RESENHA: Morangos Mofados - Caio Fernando Abreu - Quarto dos Livros

RESENHA: Morangos Mofados - Caio Fernando Abreu



"Morangos Mofados" é um livro de contos de Caio Fernando Abreu, lançado em 1982 e um dos mais aclamados livros de Caio F. Dono de forte teor homoerótico, os contos que compõem a obra revelam uma agudeza extremamente forte para tratar da essência de cada um: a busca, a dor, o fracasso, o amor, a esperança, o sexo...

“estavam todos mais ou menos em paz quando o rapaz de blusa vermelha entrou agitado e disse que Urano estava entrando em Escorpião”. 

O livro está dividido em duas partes, “Mofo” e “Morangos". Nos nove contos que integram a primeira parte, “Mofo”, Caio F. nos apresenta um retrato da juventude no período ditatorial e a palpável falta de liberdade que reinava no período. Apenas de começar com um conto belo como “Diálogo”, os contos que seguem são altamente dolorosos... eles meio que adquirem um tom cinza. A tristeza do autor somada a seu apurado olhar de jornalista, transforma “Mofo” em um misto de denúncia social e melancolia. Contos como “Terça-feira gorda”, “Pela passagem de uma grande dor” (que ele dedica para a maravilhosa da Paula Dip <3) e “O dia em que Urano entrou em Escorpião” podem te dar uma ideia do que estou te dizendo. O “terça-feira gorda”, aliás, é um dos melhores contos LGBT+ que eu já li! Todo trabalhado na crítica social e na denúncia da violência que homossexuais sofriam no período, é de arrancar lágrimas.

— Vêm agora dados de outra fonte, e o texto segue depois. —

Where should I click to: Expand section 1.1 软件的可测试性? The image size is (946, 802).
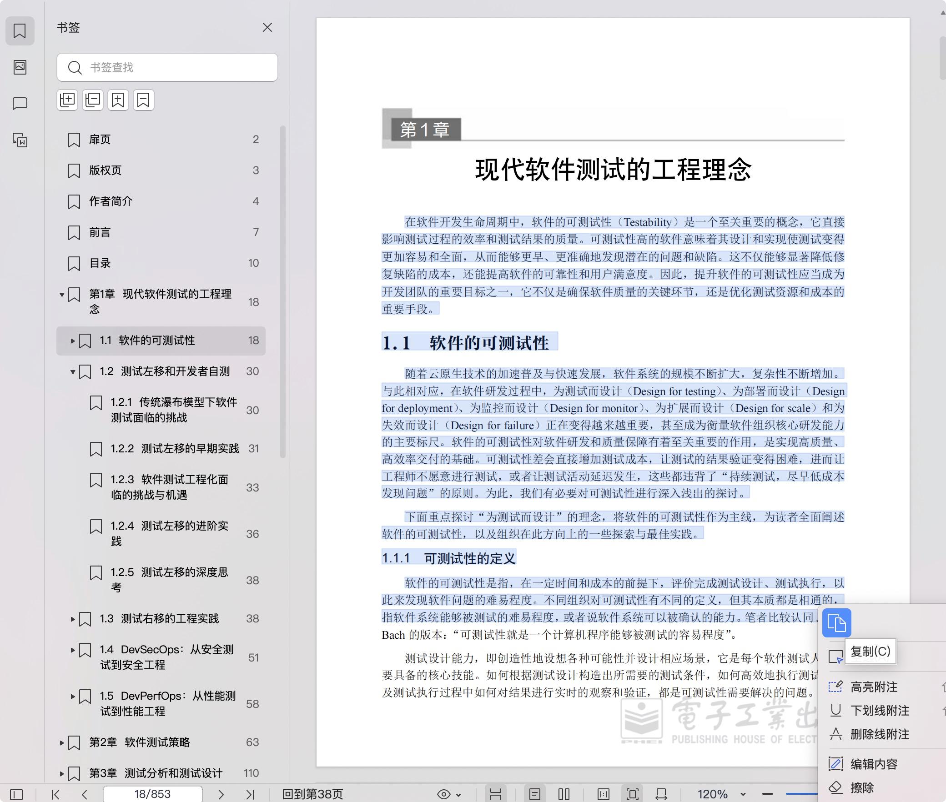pyautogui.click(x=73, y=341)
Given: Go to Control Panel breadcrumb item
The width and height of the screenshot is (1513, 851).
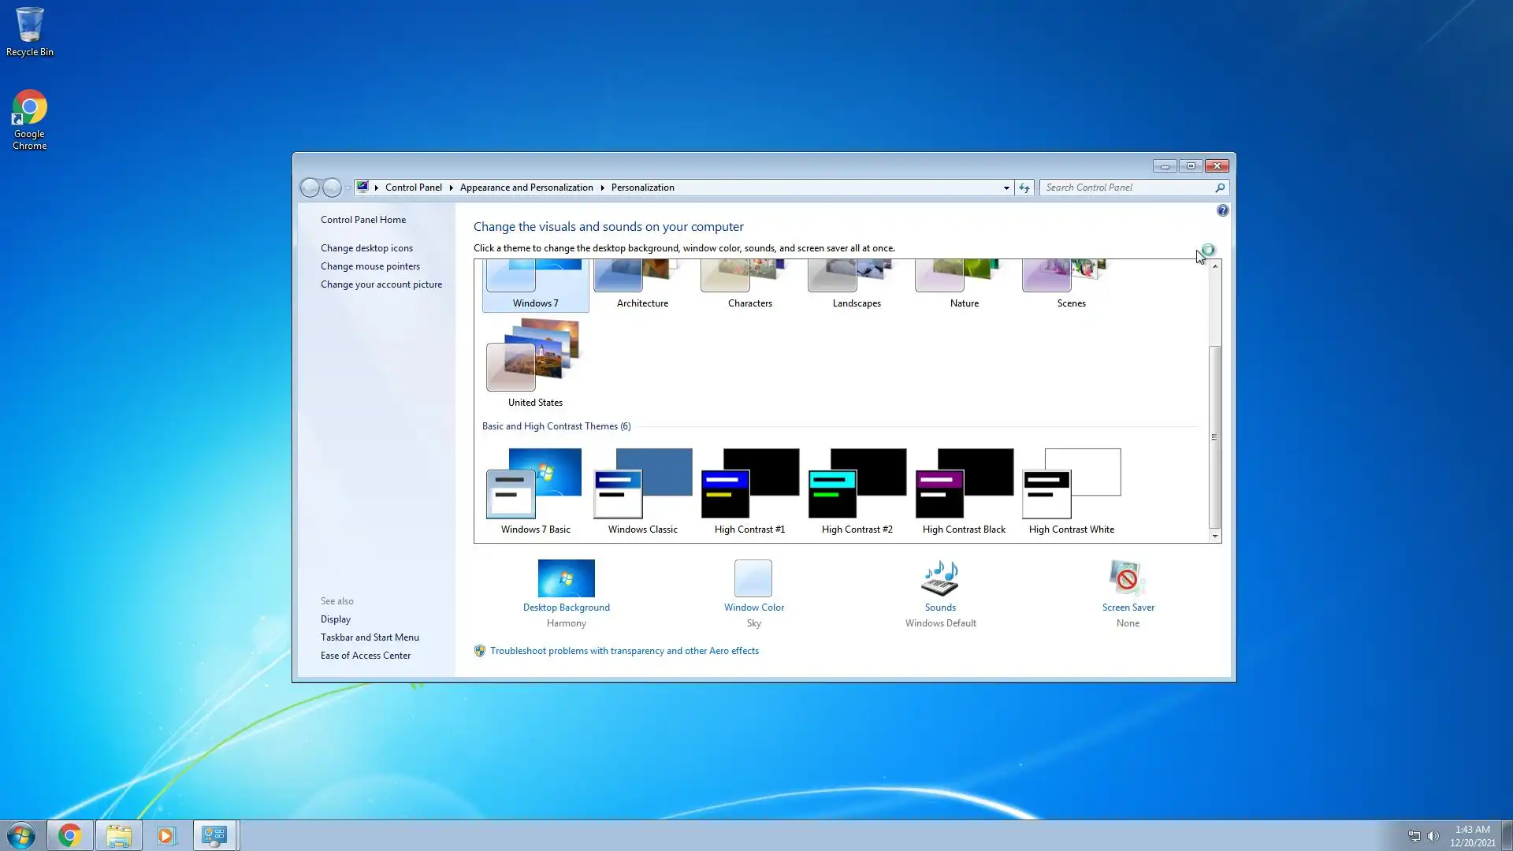Looking at the screenshot, I should (413, 188).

“Há dias, como hoje, em que por mais que minta sequer consigo ver você, seus membros longos que o vento rouba dos panos. Só escuto os dentes rangendo e os ruídos internos do meu próprio corpo. Tudo isso me cega. Leva-me daqui, eu peço. E cruzo as duas mãos sobre o peito, como se sentisse frio ou afastasse demônios. Aperto o rosto contra o vidro. Duas pombas, cada uma delas bica um de meus olhos. Talvez um dia consigam quebrar o vidro”.

Apesar de sugerir o fim da melancolia deixada pela passagem do Mofo, “Morangos” não é um livro tão fácil. Aqui você será surpreendido pelo resultado de toda a imersão que teve contato nos contos do “Mofo”. Aqui a melancolia continua latente, porém pulsando fora de um apartamento. Nessa parte você conhecerá os contos “Sargento Garcia” e “Aqueles Dois”, que levantam a bandeira LGBT+ e te deixaram extasiados com a beleza linguística, filosófica, crítica, factual e - - - estou me esforçando para achar mais adjetivos que forcem o teor acadêmico dessa resenha, mas estou encontrando certa dificuldade. Desculpe sim?

“Eram dois moços sozinhos. Raul viera do Norte, Saul do Sul. Naquela cidade todos vinham do Norte, do Sul, do Centro, do Leste – e com isso quero dizer que esse detalhe não os tornaria especialmente diferentes. Mas no deserto em volta, todos os outros tinham referenciais – uma mulher, um tio uma mãe, uma amante. Eles não tinham ninguém naquela cidade – de certa forma, também em nenhuma outra – a não ser a si próprios. ”

Sim, eu foquei no aspecto homoerótico dos contos, porém não se resume a isso. Esse livro é para todos aqueles que são jovens e buscam algo que possa trazer certa empatia, e para todos que já foram jovens e querem, de certa forma, trazer a juventude de volta. E para você, que não se encaixa em grupo algum, e por isso mesmo, para se sentir bem com seu próprio só-sem-grupo. 

P.S – esse pode não ser o Caio Fernando que você conhece nas redes sociais. Cuidado.